WA Supreme Court upholds teen’s 61-year sentence in Tukwila double murder” by Sara Jean Green.

Opinions: State v. AndersonState v. Haag

Updated: 9/9/22 at 1:55 PM.

Reversal and dismissal in State v. Denton for speedy trial violation

September 7, 2022 – On August 31, 2022, Division III of the Court of Appeals rejected the trial court’s treatment of the speedy trial rules as “merely aspirational,” holding the State’s routine, anticipated backlogs in its crime lab that resulted in a 204-day delay between Mr. Denton’s arraignment and the State obtaining the DNA evidence violated Mr. Denton’s right to speedy trial and required reversal and dismissal of his convictions.

Congratulations to Mr. Denton and WAP Attorney Kate Benward on this outcome!

Read the published opinion here.

The ongoing fight against racial discrimination in jury selection

January 19, 2022 – As all-white juries continue to dominate, what is being done around the nation to combat the lack of diversity?

An excellent article from the Washington Post sheds light on the persisting issues surrounding racial discrimination in juries across the nation. It explores the reasons why our juries remain so predominantly white, and discusses the ongoing efforts being made to eliminate racial bias in jury selection. Lila Silverstein, a WAP attorney, is at the forefront of these efforts.
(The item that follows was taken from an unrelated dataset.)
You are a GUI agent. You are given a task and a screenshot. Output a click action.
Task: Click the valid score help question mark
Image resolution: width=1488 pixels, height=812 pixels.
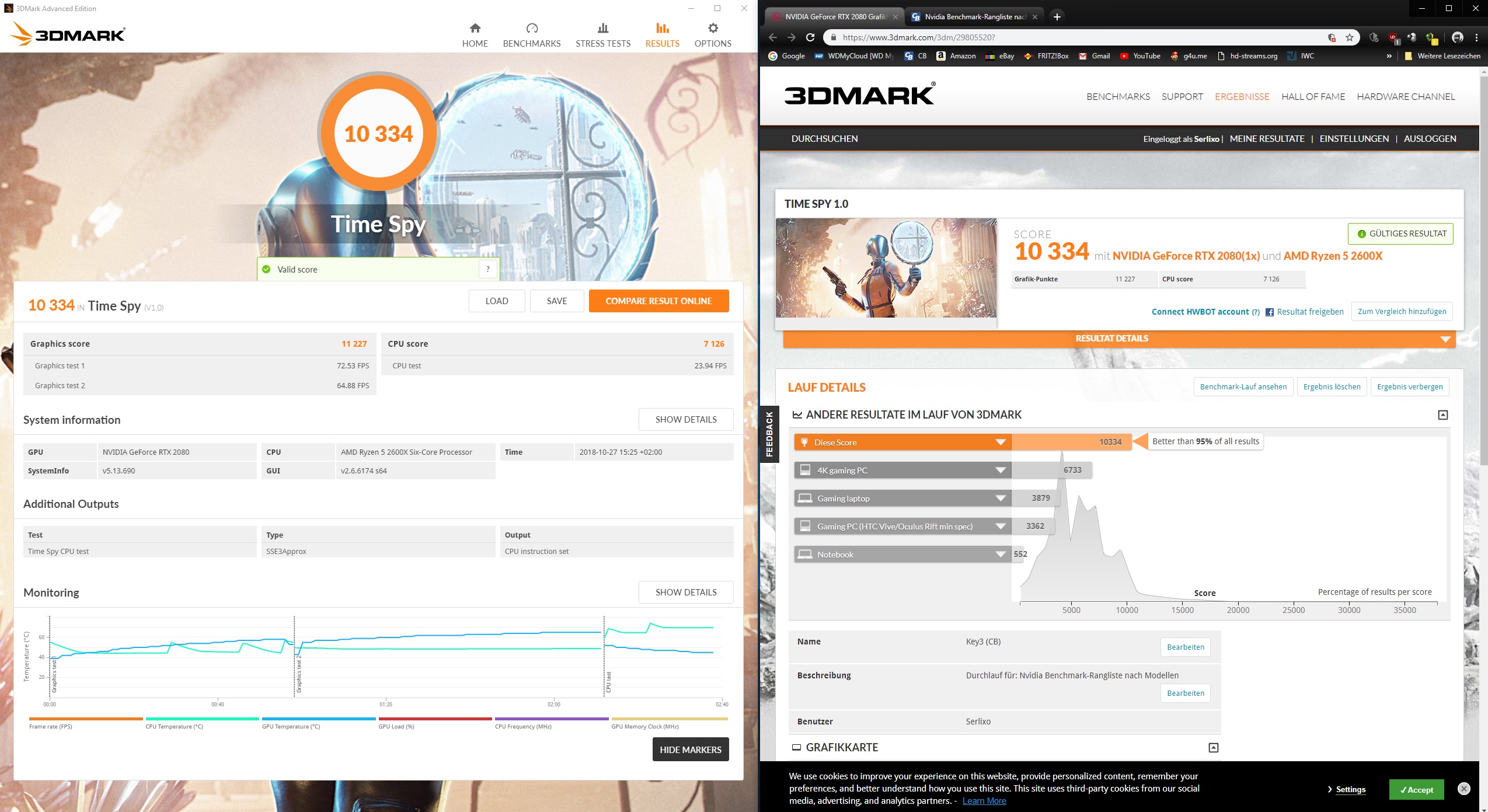click(x=487, y=269)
An excerpt from the article:

In 1986, the Supreme Court ruled in the case of Batson v. Kentucky that the opposing attorney can object to a peremptory strike but has to show that the dismissal was an act of intentional racial discrimination. Advocates for increasing jury diversity say that bar has proven to be nearly impossible to clear. But in 2018, thanks to Byng and Silverstein’s advocacy, Washington became the first state to adopt rules aimed at eliminating not just intentional, but also implicit, bias in jury selection. […]

 

“Anecdotally, we are seeing that lawyers are being much more careful about exercising peremptory challenges to exclude jurors and that judges are sustaining objections to peremptory challenges much more frequently than they did before,” Silverstein said. “On the appellate level, there have been several cases over the last few years where the courts are reversing convictions where lawyers exercised inappropriate peremptory challenges,” she added, noting that in State v. Jefferson, the Washington Supreme Court reversed a murder conviction.

 

This has been a major shift in Washington, said Silverstein, who added that there had never been a reversal for racial discrimination in jury selection in the state before the new rule, despite the issue being raised more than 40 times since the federal Supreme Court decision in Batson v. Kentucky.